Mathematical probability- Why did time fail the hopeful evolutionist? Time failed because it could not pass the probability test. The origin of life appears theologically suggestive via the probability (and related complexity) argument, just as the striking informational nature of DNA looks theologically suggestive via the probability (and related complexity) argument. Let's look at the evidence:
- Marcel P. Schutzenberger of the University of Paris calculated the probability of evolution based on mutation and natural selection, concluded that 'there is no chance (<10^-1000) to see this mechanism appear spontaneously and if it did, even less for it to remain.'
- Molecular biophysicist Harold Morowitz calculated that if one were to take the simplest living cell and break every chemical bond within it, the odds that the cell would reassemble under ideal natural conditions would be 10^-100,000,000,000.
- Astrophysicist Edward Argyle calculated the probability that even a simple organism arose on the early earth by chance. "It would seem impossible," he wrote, "for the pre-biotic earth to have generated more than about two hundred bits of information," an amount that falls short of the six million bits in E. coli by a factor of 30,000.
- Writes John Horgan in Scientific American: "Some scientists have argued that, given enough time, even apparently miraculous events become possible--such as the spontaneous emergence of a single-cell organism from random couplings of chemicals. Sir Fred Hoyle, the British astronomer, has said such an occurrence is about as likely as the assemblage of a 747 by a tornado whirling through a junkyard. Most researchers agree with Hoyle on this point.
- Physicists Fred Hoyle and Chandra Wickramasinghe calculated the odds that all the functional proteins necessary for life might form in one place by random events as one chance in 10^40,000. They concluded that this was "an outrageously small probability that could not be faced even if the whole universe consisted of organic soup."
- Thomas Huxley, in apparent support of the "time solves everything" thesis, once said that six monkeys typing randomly for millions of years would eventually type out all the books in the British Museum. Calculating the actual number of permutations of letters, line, and pages in the 700,000 books in the British Museum in Huxley's time, David Foster concluded: "Huxley was hopelessly wrong in stating that six monkeys allowed enormous time would randomly type all the books in the British Museum when in fact they could only type half a line of on book if they type for the proposed duration of the universe."
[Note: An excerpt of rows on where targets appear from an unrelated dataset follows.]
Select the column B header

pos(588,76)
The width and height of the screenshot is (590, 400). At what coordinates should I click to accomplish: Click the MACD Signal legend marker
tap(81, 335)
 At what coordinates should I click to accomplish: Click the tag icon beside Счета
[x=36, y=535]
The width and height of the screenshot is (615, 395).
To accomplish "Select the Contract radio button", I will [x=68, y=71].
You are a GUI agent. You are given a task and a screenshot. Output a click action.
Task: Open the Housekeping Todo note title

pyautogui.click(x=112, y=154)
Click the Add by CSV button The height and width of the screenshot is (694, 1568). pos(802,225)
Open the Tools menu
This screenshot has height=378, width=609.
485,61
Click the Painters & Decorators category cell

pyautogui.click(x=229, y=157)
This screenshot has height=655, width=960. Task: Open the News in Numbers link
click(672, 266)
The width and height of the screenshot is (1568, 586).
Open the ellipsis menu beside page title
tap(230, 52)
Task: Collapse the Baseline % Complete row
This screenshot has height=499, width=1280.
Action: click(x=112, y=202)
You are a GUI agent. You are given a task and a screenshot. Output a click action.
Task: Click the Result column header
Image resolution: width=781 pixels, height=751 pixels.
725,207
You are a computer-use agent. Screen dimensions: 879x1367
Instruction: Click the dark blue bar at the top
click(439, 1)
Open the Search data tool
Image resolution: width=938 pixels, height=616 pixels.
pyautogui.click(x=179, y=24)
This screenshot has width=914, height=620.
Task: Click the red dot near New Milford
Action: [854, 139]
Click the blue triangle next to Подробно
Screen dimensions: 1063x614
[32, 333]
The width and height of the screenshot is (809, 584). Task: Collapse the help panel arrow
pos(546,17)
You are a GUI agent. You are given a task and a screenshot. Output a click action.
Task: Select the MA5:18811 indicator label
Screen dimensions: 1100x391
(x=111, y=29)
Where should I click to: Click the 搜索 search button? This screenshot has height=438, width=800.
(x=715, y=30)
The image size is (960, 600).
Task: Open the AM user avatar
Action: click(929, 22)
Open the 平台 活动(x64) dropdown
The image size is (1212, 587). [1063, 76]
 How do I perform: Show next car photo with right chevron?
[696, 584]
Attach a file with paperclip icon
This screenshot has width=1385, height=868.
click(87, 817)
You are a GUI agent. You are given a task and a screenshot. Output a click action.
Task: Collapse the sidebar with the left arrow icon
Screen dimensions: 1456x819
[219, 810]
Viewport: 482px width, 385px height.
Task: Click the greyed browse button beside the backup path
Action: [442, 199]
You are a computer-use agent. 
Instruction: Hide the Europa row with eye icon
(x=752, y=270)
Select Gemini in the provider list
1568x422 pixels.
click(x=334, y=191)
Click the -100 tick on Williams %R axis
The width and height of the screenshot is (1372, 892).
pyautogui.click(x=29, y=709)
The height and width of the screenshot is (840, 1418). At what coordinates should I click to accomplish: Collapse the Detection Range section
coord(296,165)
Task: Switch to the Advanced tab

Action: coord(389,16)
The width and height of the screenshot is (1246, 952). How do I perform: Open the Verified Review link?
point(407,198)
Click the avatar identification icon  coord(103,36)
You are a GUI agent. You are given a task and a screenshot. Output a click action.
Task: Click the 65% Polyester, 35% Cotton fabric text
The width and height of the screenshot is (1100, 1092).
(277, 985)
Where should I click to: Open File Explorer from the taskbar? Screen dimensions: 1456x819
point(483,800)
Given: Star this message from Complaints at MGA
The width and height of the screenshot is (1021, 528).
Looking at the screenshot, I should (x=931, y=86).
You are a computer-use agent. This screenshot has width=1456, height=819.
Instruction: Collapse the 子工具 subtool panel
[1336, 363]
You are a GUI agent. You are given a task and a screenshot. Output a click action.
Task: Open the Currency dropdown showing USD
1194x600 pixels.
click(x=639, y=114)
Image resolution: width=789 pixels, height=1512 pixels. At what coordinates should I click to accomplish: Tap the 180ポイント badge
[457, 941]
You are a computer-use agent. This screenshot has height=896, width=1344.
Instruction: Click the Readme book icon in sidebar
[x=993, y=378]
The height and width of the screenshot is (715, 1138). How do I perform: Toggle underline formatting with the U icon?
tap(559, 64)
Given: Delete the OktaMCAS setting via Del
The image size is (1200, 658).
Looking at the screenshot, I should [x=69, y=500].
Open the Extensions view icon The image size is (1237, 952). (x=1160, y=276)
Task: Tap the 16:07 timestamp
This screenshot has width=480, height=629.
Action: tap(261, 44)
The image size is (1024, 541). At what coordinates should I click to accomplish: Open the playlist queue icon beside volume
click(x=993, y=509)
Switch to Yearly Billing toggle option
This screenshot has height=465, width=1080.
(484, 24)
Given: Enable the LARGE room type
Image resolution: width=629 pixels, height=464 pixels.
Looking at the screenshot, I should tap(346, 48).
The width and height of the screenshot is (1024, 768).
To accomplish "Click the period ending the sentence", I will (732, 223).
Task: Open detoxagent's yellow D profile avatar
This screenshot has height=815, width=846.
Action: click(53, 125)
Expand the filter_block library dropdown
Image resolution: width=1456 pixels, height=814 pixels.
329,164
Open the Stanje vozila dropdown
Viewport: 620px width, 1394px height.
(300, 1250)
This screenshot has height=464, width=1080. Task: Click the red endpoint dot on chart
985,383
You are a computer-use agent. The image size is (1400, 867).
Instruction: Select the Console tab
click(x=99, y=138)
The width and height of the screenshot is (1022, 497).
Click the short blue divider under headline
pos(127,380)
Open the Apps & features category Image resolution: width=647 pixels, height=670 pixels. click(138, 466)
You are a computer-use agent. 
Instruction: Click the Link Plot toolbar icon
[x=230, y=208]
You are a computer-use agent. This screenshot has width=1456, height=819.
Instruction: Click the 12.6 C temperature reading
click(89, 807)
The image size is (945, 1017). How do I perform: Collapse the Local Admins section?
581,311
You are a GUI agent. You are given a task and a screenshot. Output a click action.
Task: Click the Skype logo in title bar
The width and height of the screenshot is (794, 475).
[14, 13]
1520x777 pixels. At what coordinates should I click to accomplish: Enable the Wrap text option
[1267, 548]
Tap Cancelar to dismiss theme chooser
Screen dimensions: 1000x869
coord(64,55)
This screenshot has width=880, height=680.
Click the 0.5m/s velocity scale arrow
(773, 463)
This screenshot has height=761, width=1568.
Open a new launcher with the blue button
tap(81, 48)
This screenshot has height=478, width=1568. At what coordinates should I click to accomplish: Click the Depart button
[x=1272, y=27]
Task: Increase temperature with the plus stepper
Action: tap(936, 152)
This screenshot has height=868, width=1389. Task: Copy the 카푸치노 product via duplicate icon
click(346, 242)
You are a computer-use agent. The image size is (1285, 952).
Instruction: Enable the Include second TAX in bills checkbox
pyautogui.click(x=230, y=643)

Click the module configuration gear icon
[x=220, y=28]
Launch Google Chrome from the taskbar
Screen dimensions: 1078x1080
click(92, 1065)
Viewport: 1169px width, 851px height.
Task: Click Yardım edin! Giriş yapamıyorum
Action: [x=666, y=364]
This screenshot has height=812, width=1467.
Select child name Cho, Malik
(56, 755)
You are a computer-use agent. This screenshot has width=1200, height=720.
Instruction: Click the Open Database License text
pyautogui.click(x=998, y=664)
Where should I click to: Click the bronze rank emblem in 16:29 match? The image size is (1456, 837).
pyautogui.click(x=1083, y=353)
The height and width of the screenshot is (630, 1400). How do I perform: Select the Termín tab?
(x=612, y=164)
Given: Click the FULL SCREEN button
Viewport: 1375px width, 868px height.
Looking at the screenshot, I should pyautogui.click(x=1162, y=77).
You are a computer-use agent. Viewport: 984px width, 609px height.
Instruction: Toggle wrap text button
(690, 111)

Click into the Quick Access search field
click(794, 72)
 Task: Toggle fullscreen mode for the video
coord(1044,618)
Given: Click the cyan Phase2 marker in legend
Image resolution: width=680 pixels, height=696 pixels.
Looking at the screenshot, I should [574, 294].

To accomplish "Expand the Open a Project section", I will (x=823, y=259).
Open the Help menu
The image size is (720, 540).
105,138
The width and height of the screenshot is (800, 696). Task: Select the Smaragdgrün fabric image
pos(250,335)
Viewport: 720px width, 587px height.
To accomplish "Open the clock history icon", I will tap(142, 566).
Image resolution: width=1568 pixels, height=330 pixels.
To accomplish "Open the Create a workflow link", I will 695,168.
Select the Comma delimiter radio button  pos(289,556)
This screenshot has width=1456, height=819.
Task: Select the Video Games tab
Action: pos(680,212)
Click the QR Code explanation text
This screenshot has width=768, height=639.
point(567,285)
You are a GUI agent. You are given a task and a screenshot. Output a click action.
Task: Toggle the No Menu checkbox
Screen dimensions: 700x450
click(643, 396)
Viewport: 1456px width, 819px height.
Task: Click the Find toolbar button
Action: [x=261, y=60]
- A simple calculation, explains physicist Schroeder, can show that the likelihood of producing any particular sonnet of Shakespeare by random typing is about one chance in 10^690. "The statistical improbability of pure chance yielding even the simplest forms of life has made a mockery of the theory that random choice alone gave us the biosphere we see."
There are more illustrations of the probability problem--in fact, many more. But the point is that neither time nor chance can solve the naturalist's probability problem. Everywhere we see life--from simple to highly developed forms--we see order. This order involves coded information in the form of DNA. Any serious thinker is confronted with two unavoidable questions: How did non-life first step across the threshold to become life? And how did life encode immensely complex amounts of information on DNA? Time + chance has no answers for these questions. Randomness is a non-starter, not a solution.